Once I finally figured out which character was supposed to refer to which, I didn’t feel that the sentiments of those characters were in any way matching. I was also disappointed in Aishwarya Rai’s portrayal of a young and excitable “Marianne.” Her acting was too controlled and had no emotion, the opposite of Marianne. She kind of just acted like a spoilt brat through most of it.

Aishwarya Rai

The cover says that the film is about two sisters who are opposites, (ahem, one with “Sense” and one with “Sensibility”) but it really seemed to be primarily focused on the Colonel Brandon character, and his struggle loving the Marianne character unrequitedly. He is also a war vet (hence the first part of the film), is a raging alcoholic when first introduced on screen, and has lost his leg. It seemed a bizarre representation of his character, and although I appreciated a more imaginative Colonel Brandon, the Marianne character still seemed to keep him grounded and sober, while in the novel he is the steady one who rubs off on her more.

So, not only did the director choose to focus on the man and his plight, making the female story less impactful, but the gender roles between Colonel Brandon and Marianne’s characters were reversed as well.

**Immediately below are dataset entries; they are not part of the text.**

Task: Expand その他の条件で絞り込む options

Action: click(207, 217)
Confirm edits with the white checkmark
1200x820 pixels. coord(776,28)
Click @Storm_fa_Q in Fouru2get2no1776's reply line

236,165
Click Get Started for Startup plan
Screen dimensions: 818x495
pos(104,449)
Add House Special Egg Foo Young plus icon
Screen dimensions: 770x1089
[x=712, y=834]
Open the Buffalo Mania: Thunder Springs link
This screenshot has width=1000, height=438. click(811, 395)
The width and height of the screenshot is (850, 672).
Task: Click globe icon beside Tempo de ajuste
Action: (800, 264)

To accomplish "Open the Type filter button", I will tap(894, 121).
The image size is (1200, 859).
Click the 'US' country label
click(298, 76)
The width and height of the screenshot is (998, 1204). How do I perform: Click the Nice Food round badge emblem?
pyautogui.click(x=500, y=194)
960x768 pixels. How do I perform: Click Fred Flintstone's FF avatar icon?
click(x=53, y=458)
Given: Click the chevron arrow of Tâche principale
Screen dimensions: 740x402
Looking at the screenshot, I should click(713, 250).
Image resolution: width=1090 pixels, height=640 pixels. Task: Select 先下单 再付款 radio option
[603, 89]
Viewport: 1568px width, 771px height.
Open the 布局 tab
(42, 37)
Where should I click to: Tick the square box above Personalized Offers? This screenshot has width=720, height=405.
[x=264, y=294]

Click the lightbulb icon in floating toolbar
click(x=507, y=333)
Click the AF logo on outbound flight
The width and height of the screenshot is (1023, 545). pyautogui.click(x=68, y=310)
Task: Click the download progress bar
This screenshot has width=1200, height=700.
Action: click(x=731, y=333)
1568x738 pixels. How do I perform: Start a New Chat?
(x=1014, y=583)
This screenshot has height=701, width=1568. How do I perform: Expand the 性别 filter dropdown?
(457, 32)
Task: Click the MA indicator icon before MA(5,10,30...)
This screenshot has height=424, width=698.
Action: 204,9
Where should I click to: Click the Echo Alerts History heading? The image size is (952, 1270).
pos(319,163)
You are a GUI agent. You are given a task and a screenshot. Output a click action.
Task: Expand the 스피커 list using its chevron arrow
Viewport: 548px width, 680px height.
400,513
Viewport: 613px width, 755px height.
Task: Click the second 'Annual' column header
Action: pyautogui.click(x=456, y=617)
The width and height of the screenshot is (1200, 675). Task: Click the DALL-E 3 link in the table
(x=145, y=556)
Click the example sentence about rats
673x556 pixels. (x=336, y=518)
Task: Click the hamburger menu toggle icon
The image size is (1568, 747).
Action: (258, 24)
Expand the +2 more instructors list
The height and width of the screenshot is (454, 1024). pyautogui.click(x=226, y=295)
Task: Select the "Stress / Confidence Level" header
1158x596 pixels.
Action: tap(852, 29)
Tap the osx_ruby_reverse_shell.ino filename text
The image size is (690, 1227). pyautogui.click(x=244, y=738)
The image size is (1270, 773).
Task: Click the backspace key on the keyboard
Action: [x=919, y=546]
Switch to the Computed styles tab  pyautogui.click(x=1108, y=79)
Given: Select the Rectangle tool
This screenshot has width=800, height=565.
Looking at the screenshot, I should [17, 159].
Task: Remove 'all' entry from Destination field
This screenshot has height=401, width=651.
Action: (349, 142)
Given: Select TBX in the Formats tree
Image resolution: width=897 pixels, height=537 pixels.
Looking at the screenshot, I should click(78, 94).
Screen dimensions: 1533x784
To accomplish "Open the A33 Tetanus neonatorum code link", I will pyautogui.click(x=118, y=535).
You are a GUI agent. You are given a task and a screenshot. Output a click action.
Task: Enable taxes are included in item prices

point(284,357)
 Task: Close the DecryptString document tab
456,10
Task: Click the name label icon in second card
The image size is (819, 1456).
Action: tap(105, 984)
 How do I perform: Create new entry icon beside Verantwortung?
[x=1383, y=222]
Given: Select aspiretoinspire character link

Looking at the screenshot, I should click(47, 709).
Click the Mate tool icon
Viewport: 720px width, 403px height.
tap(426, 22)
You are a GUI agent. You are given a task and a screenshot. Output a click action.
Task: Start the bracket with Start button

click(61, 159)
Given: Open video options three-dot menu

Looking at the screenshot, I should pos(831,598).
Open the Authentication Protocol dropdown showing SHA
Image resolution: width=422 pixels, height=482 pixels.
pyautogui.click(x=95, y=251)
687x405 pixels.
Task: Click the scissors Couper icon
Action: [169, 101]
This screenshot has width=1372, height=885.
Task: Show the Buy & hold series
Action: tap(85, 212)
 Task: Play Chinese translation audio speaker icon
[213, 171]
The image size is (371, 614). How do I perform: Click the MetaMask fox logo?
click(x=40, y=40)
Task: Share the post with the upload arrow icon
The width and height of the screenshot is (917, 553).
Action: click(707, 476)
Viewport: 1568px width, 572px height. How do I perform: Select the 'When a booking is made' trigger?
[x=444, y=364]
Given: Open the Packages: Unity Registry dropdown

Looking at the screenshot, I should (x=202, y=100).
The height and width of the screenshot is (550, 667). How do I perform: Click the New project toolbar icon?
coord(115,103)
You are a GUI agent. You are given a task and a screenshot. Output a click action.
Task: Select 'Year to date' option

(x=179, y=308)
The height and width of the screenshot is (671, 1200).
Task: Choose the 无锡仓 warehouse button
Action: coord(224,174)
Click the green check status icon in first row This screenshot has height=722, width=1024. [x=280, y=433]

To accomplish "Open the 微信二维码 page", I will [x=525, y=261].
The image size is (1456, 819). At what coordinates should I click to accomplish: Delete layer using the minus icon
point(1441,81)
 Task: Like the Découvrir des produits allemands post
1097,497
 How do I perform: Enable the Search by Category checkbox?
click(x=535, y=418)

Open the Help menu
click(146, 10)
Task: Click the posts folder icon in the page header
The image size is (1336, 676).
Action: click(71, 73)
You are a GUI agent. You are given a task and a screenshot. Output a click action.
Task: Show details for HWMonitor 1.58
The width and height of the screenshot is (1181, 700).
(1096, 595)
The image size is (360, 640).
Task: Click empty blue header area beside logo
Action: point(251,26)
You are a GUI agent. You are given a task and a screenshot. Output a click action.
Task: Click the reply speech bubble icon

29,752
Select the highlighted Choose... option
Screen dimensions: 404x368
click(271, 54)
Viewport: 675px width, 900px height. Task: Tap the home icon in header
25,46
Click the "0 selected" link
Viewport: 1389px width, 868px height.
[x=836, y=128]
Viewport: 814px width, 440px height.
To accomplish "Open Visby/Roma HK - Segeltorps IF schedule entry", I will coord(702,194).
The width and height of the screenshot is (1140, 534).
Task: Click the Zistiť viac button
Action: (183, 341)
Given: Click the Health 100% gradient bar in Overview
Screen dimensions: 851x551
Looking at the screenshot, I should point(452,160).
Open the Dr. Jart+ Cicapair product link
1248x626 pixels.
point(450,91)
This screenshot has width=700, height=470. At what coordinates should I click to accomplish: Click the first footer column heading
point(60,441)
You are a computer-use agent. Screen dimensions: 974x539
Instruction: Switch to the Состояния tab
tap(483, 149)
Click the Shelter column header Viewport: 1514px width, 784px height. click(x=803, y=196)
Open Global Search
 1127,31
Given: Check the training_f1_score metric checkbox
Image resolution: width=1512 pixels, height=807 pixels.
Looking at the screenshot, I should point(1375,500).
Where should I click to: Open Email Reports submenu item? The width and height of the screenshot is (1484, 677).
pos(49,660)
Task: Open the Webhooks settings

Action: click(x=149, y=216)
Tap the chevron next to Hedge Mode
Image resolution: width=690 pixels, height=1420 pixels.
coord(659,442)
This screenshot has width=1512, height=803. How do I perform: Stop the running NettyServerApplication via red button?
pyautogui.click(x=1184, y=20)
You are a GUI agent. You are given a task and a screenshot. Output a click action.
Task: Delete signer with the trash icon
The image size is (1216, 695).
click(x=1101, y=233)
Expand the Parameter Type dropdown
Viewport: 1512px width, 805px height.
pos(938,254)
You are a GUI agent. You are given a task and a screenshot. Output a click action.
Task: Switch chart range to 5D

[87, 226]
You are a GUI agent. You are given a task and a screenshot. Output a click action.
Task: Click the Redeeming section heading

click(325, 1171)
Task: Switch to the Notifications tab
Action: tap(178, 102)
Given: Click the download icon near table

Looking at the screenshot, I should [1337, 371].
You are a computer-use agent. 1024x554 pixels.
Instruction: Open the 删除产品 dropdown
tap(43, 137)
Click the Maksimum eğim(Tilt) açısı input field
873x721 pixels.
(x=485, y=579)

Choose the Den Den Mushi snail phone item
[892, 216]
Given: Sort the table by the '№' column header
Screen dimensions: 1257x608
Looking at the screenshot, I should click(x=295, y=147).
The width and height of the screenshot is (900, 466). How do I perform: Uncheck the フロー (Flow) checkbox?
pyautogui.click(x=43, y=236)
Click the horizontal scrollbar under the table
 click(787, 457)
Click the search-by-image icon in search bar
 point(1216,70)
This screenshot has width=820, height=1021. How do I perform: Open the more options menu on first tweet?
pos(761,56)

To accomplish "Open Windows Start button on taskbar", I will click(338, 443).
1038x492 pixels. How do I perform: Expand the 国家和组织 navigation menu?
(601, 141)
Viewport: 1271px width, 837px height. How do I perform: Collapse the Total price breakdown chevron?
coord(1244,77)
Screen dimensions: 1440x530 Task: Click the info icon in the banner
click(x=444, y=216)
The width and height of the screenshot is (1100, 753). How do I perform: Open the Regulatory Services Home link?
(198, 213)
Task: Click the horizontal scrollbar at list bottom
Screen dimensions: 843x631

I could go on and on about this movie, but really, it doesn’t seem worth it. If interested, I found this fairly entertaining and pretty thorough summary of the film. I think that Jane Austen’s works are so fabulous because they are open to various interpretations. However, this one really missed the mark, and I think that it is almost nothing like the novel. In fact, they may have just referred to already popular and already very famous Sense and Sensibility to sell more movies.

If you value your time and sanity, don’t watch this movie. I would not recommend it to anyone, not even to someone with loads of time on their hands, and will never suffer through it again myself.